Cold Storage, Designed for the People Who Actually Use It

How the Tychi Cold Wallet splits its 15-word setup between memory and device — a usability split, not a cryptographic upgrade. Here's the honest version.

Cold WalletNFCSelf-custodyHardwareSecurity

Most cold wallets ask too much of the people they are trying to protect. A 24-word phrase on paper, locked in a drawer, copied wrong, lost. The friction is the failure point. By the time the wallet is needed, the recovery path is already broken — words transposed, the page water-damaged, the safe combination forgotten.

The Tychi Cold Wallet is a response to that. We did not invent better cryptography. We changed how the recovery path is split between hardware and memory.

The split model

Tychi uses a 15-word setup, intentionally divided:

  • 12 standard seed words stay on the NFC card. Never on the phone.
  • 3 personal words, chosen by the user, kept in their head.

Access requires both. The phone alone cannot unlock the wallet. The card alone cannot move funds without the user's three words. To anyone who steals only one half, the other half is missing.

What this is, honestly

We want to be careful here, because the framing matters.

This is not a cryptographic improvement over a 24-word seed. The standard 24-word phrase already provides 256 bits of entropy — far more than three additional user-chosen words can add. Three personal words from a small mental dictionary contribute very little to brute-force resistance. We are not claiming the math is stronger.

What it is: a usability split. The 12 dictionary words live on hardware that is hard to lose, hard to read without a phone, and hard to copy by glance. The 3 personal words live in the user's head — somewhere a phone hack cannot reach. The combination shifts the failure mode from "user mishandles a paper backup" to "attacker needs both the physical card and personal information they don't have."

For some users, that trade is the right one. For others, a screen-equipped device with full transaction confirmation will be the right answer. We are not arguing one model fits everyone.

Why split makes sense for our user

The user we are designing for is not the hardware-wallet hobbyist. It is the person who buys a hardware wallet, sets it up, and never touches it again until they need to move funds — at which point the recovery path has degraded. NFC + 3-word UX is built for that user.

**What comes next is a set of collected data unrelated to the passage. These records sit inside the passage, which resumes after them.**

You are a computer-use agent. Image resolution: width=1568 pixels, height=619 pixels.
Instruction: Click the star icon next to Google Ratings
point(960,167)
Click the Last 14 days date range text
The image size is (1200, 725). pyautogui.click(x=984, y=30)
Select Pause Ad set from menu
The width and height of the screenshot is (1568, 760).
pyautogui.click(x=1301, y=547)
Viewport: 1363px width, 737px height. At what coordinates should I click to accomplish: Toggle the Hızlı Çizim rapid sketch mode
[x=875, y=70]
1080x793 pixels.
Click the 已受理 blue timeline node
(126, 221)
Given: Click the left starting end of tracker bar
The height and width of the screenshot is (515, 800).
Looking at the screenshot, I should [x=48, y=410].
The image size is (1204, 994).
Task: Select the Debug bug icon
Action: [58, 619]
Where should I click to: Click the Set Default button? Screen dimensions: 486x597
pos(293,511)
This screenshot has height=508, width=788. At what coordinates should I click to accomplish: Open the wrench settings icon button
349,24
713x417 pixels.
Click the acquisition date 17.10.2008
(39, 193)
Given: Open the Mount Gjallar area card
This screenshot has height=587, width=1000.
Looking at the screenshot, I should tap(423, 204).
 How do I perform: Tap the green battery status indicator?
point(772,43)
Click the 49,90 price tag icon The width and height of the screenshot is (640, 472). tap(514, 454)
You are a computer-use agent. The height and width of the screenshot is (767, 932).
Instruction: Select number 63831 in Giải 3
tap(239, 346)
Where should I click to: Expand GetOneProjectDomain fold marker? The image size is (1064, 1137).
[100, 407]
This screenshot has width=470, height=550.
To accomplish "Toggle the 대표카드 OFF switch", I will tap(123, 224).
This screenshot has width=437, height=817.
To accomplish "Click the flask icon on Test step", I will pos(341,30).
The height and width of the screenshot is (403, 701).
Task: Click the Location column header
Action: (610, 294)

  • If a phone is stolen, the card tap is still missing.
  • If a phone is hacked, the attacker still does not have the user's three words.
  • The split adds a physical and a memory layer on top of what the user already knows.

The hardware path

The product is shipping soon. When it does, two paths will work:

  • The Tychi cold wallet card, ordered directly from us. Branded, engraved, ready to pair.
  • A fresh NTAG215 NFC card, the same chip used in many third-party cards. No vendor lock-in. If we go away, the cards still work.

The choice is intentional. Closed hardware platforms are a form of risk. If a vendor disappears, paired cards become bricks. By supporting the open NTAG215 standard, the Tychi flow continues to work even without us in the loop.

What ships with it

  • Pair-and-go setup in the Tychi Wallet app.
  • Tap-to-sign for any transaction the wallet authorizes.
  • UGF integration on the same flow — pay gas in stablecoins from a cold-signed transaction.
  • Recovery via the card plus the user's 3 personal words.

What does not ship with it

We are not putting a screen on the card. We are not building a custodial recovery service. We are not selling a multi-thousand-dollar institutional variant. The product is a sub-$100 NFC card paired with the wallet.

If you want to be notified when it ships, head to tychiwallet.com/cold-wallet. The waitlist is real, and the people on it get the first cards.

The 12+3 model is the most honest answer we have to a real problem: most users do not back up their seed phrase correctly. Splitting the burden between hardware and memory will not fix that for everyone, but it shifts the failure mode toward something more recoverable. That is the bet.